The Liberal Democrats’ are only managing to attract a small minority of votes from “hardcore Remainers” despite their strongly pro-European manifesto, new polling suggests
The analysis, published by the pollster BritainThinks, show the party gaining just 15 per cent of the votes of ardent pro-EU supporters, despite their pledge to hold a second referendum on the terms of leaving the bloc.
Meanwhile 55 per cent of those “devastated” about leaving the EU are expected to vote Labour despite the party’s limited opposition to Brexit following the referendum.
The figures also suggest that the significant uplift in the Conservatives’ vote share is coming from “die-hard” supporters of leaving the EU, who previously voted for Ukip.
The poll shows 55 per cent of strong Remainers are backing Labour, 15 per cent the Lib Dems, and 11 per cent the Conservatives.
Meanwhile “accepting pragmatists” who do not support Brexit but do accept the result are 40 per cent backing Labour, 38 per cent the Conservatives, and 8 per cent the Lib Dems.
So-called “cautious optimists” who are broadly supportive of leaving the EU split 39 per cent Tory and 36 per cent Labour, with 2 per cent backing the Lib Dems and 7 per cent Ukip.
Of “die-hard” Leave supporters, 64 per cent backing the Conservatives, 16 per cent Labour, 10 per cent Ukip, and 2 per cent Lib Dems, the analysis suggests.
Deborah Mattinson, the founder of BritainThinks, was a former pollster to Gordon Brown.
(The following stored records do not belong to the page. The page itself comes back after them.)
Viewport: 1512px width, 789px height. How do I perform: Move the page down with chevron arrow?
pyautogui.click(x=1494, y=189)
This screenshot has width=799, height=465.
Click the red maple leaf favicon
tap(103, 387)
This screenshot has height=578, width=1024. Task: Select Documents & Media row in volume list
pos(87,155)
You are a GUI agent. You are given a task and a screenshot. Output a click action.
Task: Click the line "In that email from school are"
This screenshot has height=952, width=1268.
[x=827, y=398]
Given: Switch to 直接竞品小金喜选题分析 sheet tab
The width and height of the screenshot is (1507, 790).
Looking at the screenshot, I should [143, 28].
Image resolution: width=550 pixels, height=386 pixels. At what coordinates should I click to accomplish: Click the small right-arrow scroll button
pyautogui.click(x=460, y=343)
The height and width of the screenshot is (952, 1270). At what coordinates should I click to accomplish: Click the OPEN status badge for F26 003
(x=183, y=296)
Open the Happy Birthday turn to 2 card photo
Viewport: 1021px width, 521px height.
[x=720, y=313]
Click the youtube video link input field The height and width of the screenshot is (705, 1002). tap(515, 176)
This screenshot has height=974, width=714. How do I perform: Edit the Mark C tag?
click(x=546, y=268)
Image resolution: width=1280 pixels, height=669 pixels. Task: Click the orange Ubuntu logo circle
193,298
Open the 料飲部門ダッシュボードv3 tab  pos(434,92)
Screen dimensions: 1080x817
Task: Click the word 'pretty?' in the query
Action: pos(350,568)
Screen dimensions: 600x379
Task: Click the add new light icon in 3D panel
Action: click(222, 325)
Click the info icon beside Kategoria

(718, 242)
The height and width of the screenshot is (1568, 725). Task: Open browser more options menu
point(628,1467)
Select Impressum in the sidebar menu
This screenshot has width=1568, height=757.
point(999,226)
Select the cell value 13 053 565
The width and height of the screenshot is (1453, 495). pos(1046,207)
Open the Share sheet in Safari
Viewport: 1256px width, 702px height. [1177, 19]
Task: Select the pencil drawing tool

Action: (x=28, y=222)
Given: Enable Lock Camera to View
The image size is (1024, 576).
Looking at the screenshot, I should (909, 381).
She said the polling showed that the votes gained by the Tories since announcing the election would likely be located in marginal seats – where they would count towards the final result.
“As well as revealing the Lib Dems’ failures, revisiting our Brexit diaries points to the flaws in much of the current polling analysis,” she told The Independent. “The uplift in the Tory vote is coming from our die-hards – many ex UKIP voters – who will tend to cluster in the key marginal seats that will be decisive on 8 June.”
Tom Clarkson, associate director at BritainThinks said: “This poll reminds us why the Conservatives wanted to frame this as the ‘Brexit election’. Their own vote correlates strongly with our die-hard segment – people who are pleased with the referendum result and can see no significant downside to leaving the EU.
"We can also see how the Liberal Democrats have failed to win support of Remain voters – and how the task for Labour is complex as their vote is drawn across the Brexit divide.
"Although their message discipline has weakened in the past fortnight, the Conservatives’ aim will be to get back to this core strategy in the final days of the campaign.”
A spokesperson for the Lib Dems said: “In the biggest fight in a generation, Jeremy Corbyn’s Labour voted to give Theresa May a blank cheque to pursue her extreme Brexit.
“In our target seats, that message is getting across and those who want a strong voice to stand up against Theresa May’s Brexit are voting for the Liberal Democrats.
“We are offering a brighter future with a chance to reject a disastrous Brexit deal and stay in the EU.
“This week, you can elect a strong team of Liberal Democrat MPs to stand up for you on the NHS, on schools and on Brexit.”
BritainThinks surveyed 2,038 GB adults, aged 18 or over, online between 31 May and 1 June 2017. The survey was weighted to be representative of all GB adults by factors including age, gender, region and socio-economic grade.